The Curious Case of Kalman Filters
What are Kalman Filters?
Kalman filter finds the most optimum averaging factor for each consequent state. Also somehow remembers a little bit about the past states. It performs a joint probability distribution over the variables for each timeframe. The algorithm uses the new mean and new variance for every step in order to calculate the uncertainty and tries to provide accurate measurements for each timeframe of the measurement update (sensing/prediction) and the motion update(moving). The algorithm also uses other inaccuracies and statistical noise in order to represent the initial uncertainty.
Purpose of Kalman Filters:
- Transform data input from various sensors like LiDAR and Radar trackers into a usable form.
- To Calculate inferring velocity.
- Reduce measurement error(noise) of the target’s position and velocity.
- Predict the future state of the target using previous state estimate and new data.
- Lightweight, Robust and expandable algorithm.
- Estimates a continuous state and as a result, Kalman Filters happens to give us an Uni-modal distribution.
Working of Kalman Filters
A Kalman filter gives us a mathematical way to infer velocity from only a set of measured locations. So, here I’m going to create a 1D Kalman filter that takes in positions, takes into account uncertainty, and estimates where future locations might be and the velocity of an object. Further, if we want to understand how Kalman filter works, we first need to know a bit about Gaussians which represents the Uni-modal distribution in the Kalman filters.
Gaussian is a continuous function over the space of location and the area underneath sums up to 1.
The Gaussian is characterized by two parameters, the mean, often abbreviated with the Greek letter Mu(μ), and the width of the Gaussian often called the variance i.e. Sigma square ( σ²). So, our job in common phases is to maintain a Mu(μ) and a Sigma square( σ²) as our best estimate of the location of the object we are trying to find. Also, remember that the larger the width, the more uncertainty it possesses.
The diagram in the above image represents the mean(μ) and variance(σ²) of the gaussian. The taller the mean(μ), the chances of the object present at that position are higher. conversely, if the variance(σ²) is larger, i.e. wider the distribution, higher the uncertainty of that object; that might be positioned at any place within the gaussian. And as far as the formula is concerned, it is an exponential of a quadratic function where we take the exponent of the expression. The quadratic difference of our query point x, relative to the mean(μ), divided by sigma square(σ²), multiplied by -(1/2). Now if x = μ, then the numerator becomes 0, and if x of 0, which is 1. It turns out we have to normalize this by a constant, 1 over the square root of 2 Pi(π) sigma square(σ²).
Gaussians are exponential function characterized by a given mean(μ), which defines the location of the peak of a Gaussian curve, and a variance(σ²) which defines the width/spread of the curve. All Gaussian are:
- they have one peak, which is also referred to as a “unimodal” distribution, and they have an exponential drop off on either side of that peak.
More on Variance:
The variance is a measure of Gaussian spread; larger variances correspond to shorter Gaussians. Variance is also a measure of certainty; if you are trying to find something like the location of a car with the most certainty, you’ll want a Gaussian whose mean is the location of the car and with the smallest uncertainty/spread.

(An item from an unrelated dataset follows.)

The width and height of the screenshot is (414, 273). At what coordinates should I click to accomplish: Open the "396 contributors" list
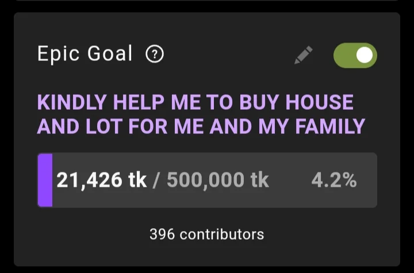tap(206, 234)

Let’s write a Gaussian function:
Shifting the Mean:
In Kalman filters, we iterate through measurement (measurement update) which uses Bayes rule, which is nothing else but a product or multiplication and through motion update(prediction) in which we use total probability which is a convolution or simply an addition.
In order to understand the cycle, let’s assume that we are localizing a vehicle and we have a prior distribution(blue gaussian); it is a very wide Gaussian with the mean. and now let’s say we get a measurement(orange gaussian) that tells us something about the localization of vehicle. This is an example in our prior we were fairly uncertain about the location but the measurement told us quite a bit as to where the vehicle is.

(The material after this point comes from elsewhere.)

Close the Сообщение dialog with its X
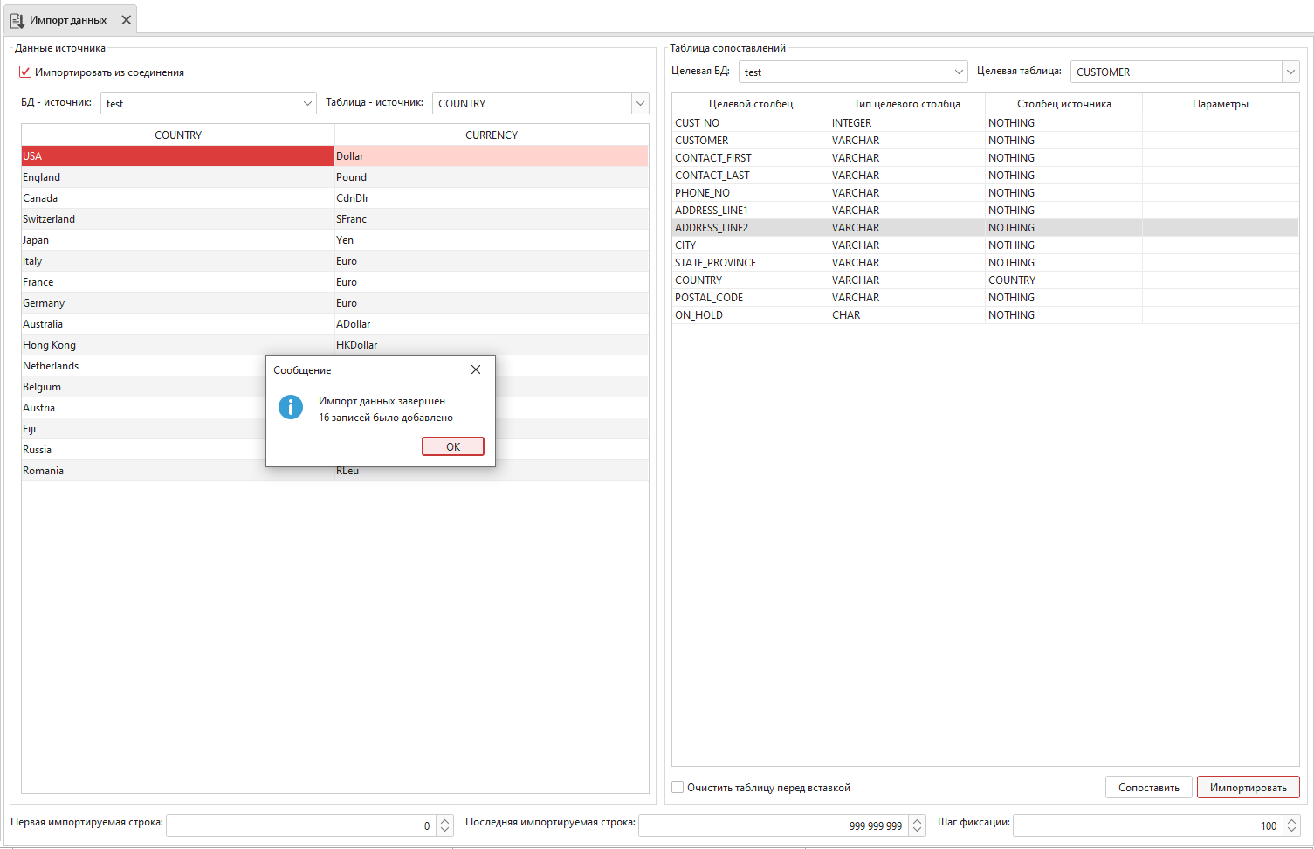The image size is (1314, 849). pyautogui.click(x=476, y=369)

Note: In the above diagram, Mu(μ) is the prior mean and Nu(v) is the new measurement mean.
The final mean gets shifted which is in between the two old means, the mean of the prior, and the mean of the measurement. It’s slightly further on the measurement side because the measurement was more certain as to where the vehicle is than prior. The more certain we are, the more we pull the mean on the direction of the certain answer.
Where is the new peak?
The resulting Gaussian is more certain than the two-component Gaussians i.e. the covariance is smaller than either of the two covariances in the installation. Intuitively speaking, this is the case because we actually gain information. The two Gaussians together with high information content in either Gaussian installation.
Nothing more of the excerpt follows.